• **Exercise directions**
Word for word, copy the line containing "Image resolution: width=667" and every line after it in the records below, leaving pictures out.
╔══
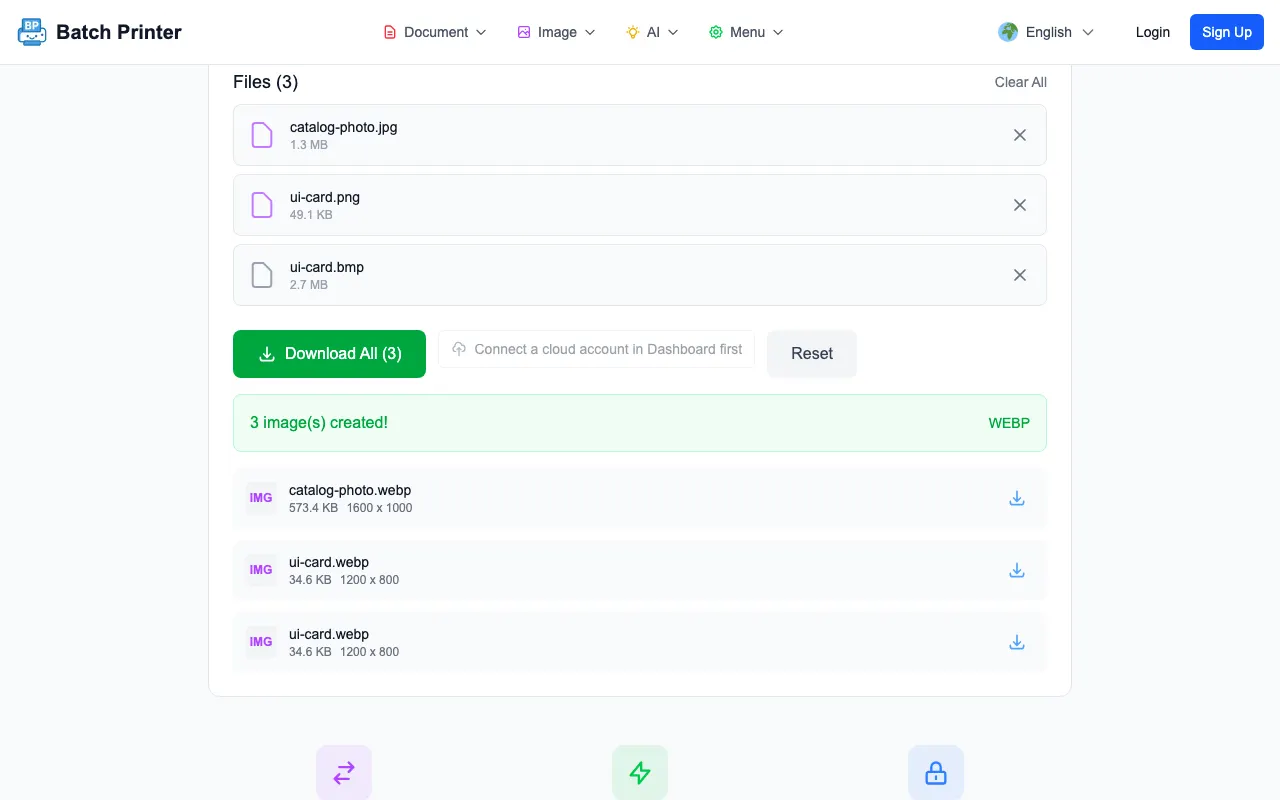Viewport: 1280px width, 800px height.
Task: Click the Login link
Action: pyautogui.click(x=1153, y=32)

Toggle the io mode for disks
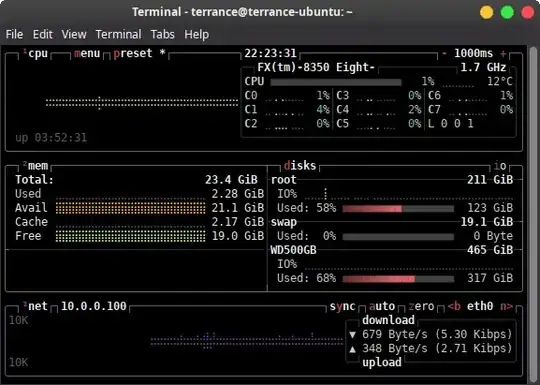coord(500,166)
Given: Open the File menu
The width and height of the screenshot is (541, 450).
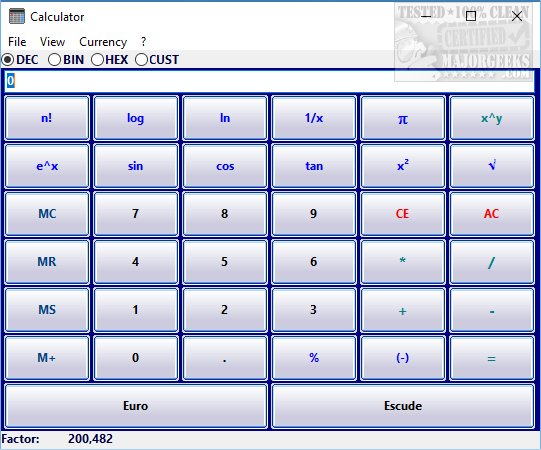Looking at the screenshot, I should [x=17, y=42].
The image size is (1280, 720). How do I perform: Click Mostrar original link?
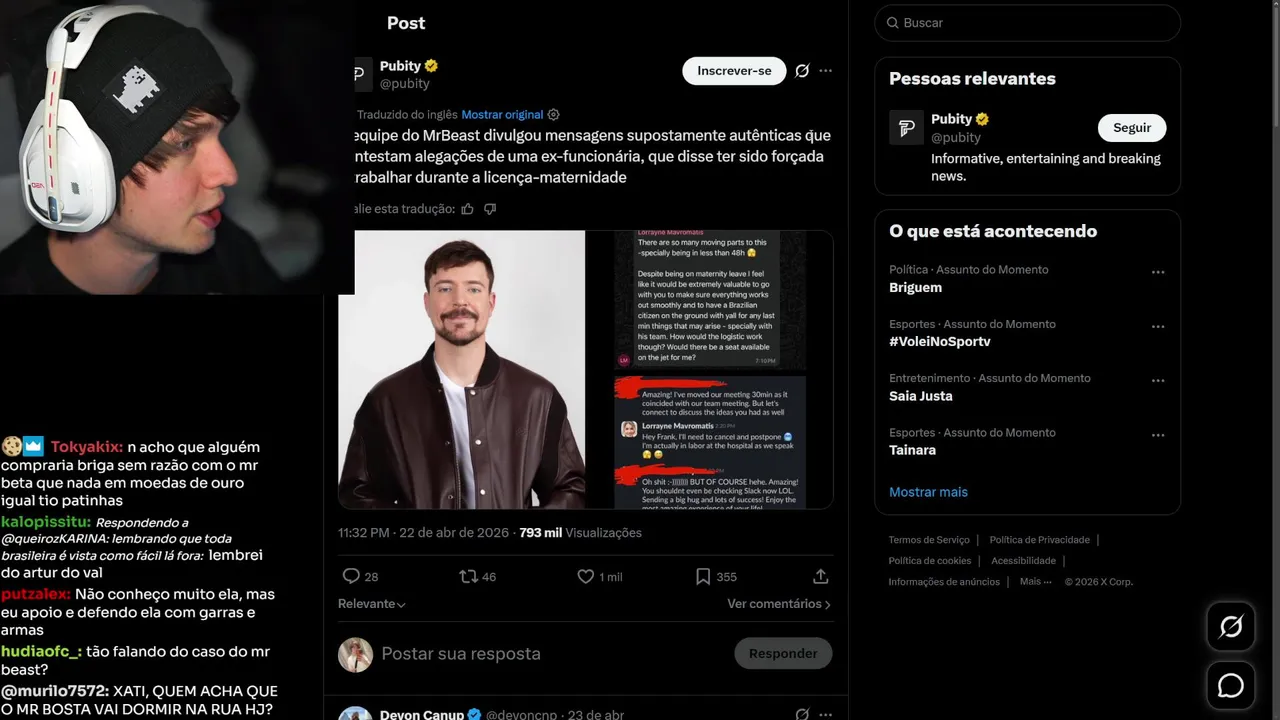pyautogui.click(x=502, y=115)
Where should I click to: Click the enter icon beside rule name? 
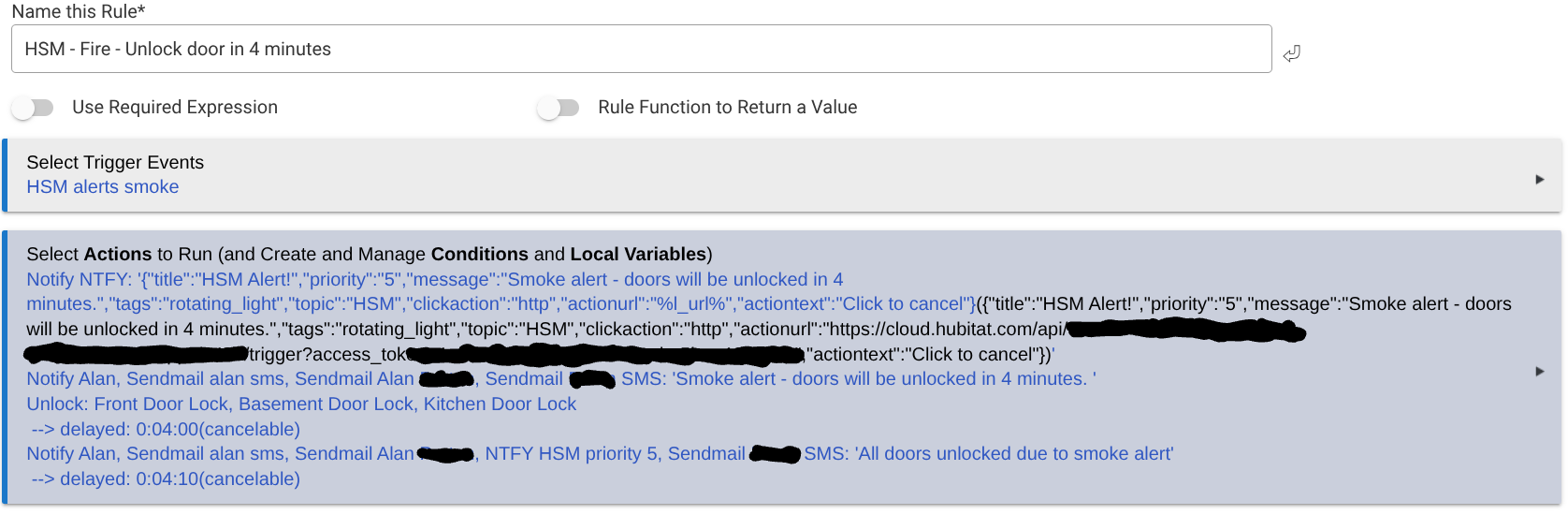point(1291,53)
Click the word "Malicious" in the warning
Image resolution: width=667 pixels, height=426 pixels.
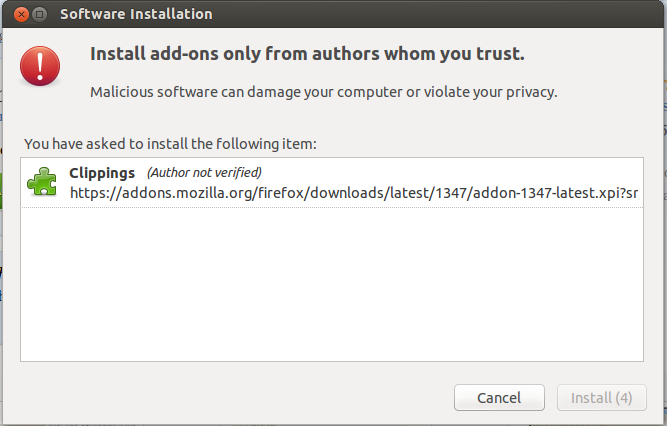click(122, 92)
╚══
• **Answer space**
Image resolution: width=667 pixels, height=426 pixels.
click(122, 92)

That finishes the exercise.